Issue #12: Whose Justice Anyway?

Professor David M. Crane

Cite as: Michael P. Scharf & Gregory S. McNeal, Saddam on Trial: Understanding and Debating the Iraqi High Tribunal 112 (2006).

Is the justice in Iraq, we, as the international community, seek, the justice the victims want? I am not so sure. Maybe.

As international criminal justice evolves into a discipline within our profession, it is imperative that we consider the cultural aspects of the justice we seek on behalf of victims of atrocity. It may not be the outcome they want whether it is in Iraq or elsewhere.

Justice comes in many forms in our own societies. It does likewise in others, as well. We’ve seen attempts in Rwanda, in an overwhelmed justice system, to try thousands upon thousands of perpetrators of the genocide in the early 1990’s. Additionally, while in Sierra Leone, I saw the Truth and Reconciliation Commission seek to reconcile truth and justice for the victims of that ten-year long civil war, along with the international tribunal there, where I was its’ Chief Prosecutor, along with customary reinsertion of child soldiers back into society through cleansing ceremonies. This was justice.

In Iraq we should not ignore, but respect, how the judges, as well as the staff of the IST, are overlaying their law and custom over the proceedings. Despite my disdain for the way the IST was created outside of international norms by the United States, I must say I am impressed by the way the judges are carefully taking Iraqi law, along with various principles of international law, and shaping it for their use to ensure that justice is done from an Iraqi point of view. It has become their tribunal, despite the public perception that it is a US manipulated aberration. It is the Iraqi’s who are going to have to live with the result and I think that the judges know this as well. In my mind, the IST has only one chance to get it right, as we did in West Africa. One slip and the entire process could unravel. The fragile respect for the rule of law shattered.
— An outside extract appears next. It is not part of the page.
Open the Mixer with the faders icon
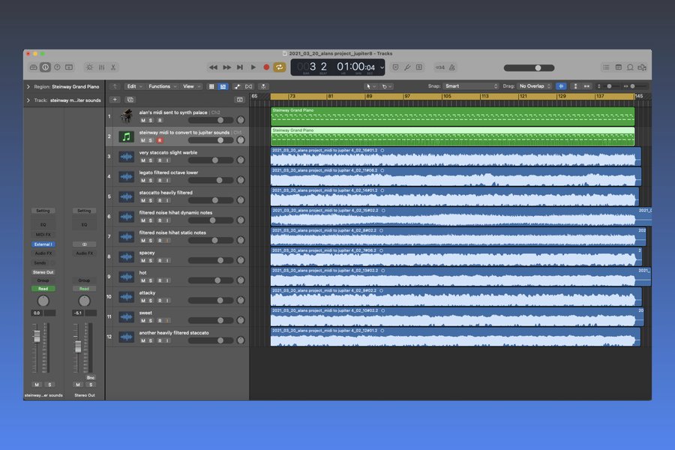Viewport: 675px width, 450px height. pyautogui.click(x=101, y=68)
How did we take culture and custom into consideration in West Africa? First, we went out and listened to the people, asking them what was justice to them and what result they would want to see happen. Secondly, we took that input and factored it in to our discussions on who we indicted, why, and under what charges. Third, we listened to the victims as they made their statements and ensured that each team had the appropriate Sierra Leonean presence during the interviews. Gender and child victims were especially cared for culturally. This allowed us to understand the witness’ perspective and to take care that this perspective was given its due. Factoring in culture, also, allowed for us to plan for that perspective in preparing our case in chief. Fourth, we continued to monitor our witnesses and victims throughout the entire process by creating a witness management program within my office, a first-ever unit in a tribunal. It was run by Sierra Leoneans. Fifth, we ensured that all personnel within my office were culturally aware of their surrounding and that they respected where they were. It was one of my key briefing points during my welcome of newcomers. I would encourage my office to embrace the culture and learn from it. I believe it was helpful as we prepared for and examined our witnesses in court. To be able to watch Sierra Leoneans come in and give testimony in their language, with their perspectives to the crime(s) given respected, and to see them walk out with their heads held high; knowing this, and that true justice had been done, both internationally and locally, was an important signal to the people and West Africa that the rule of law, regardless of how it is applied, is more powerful than the rule of the gun.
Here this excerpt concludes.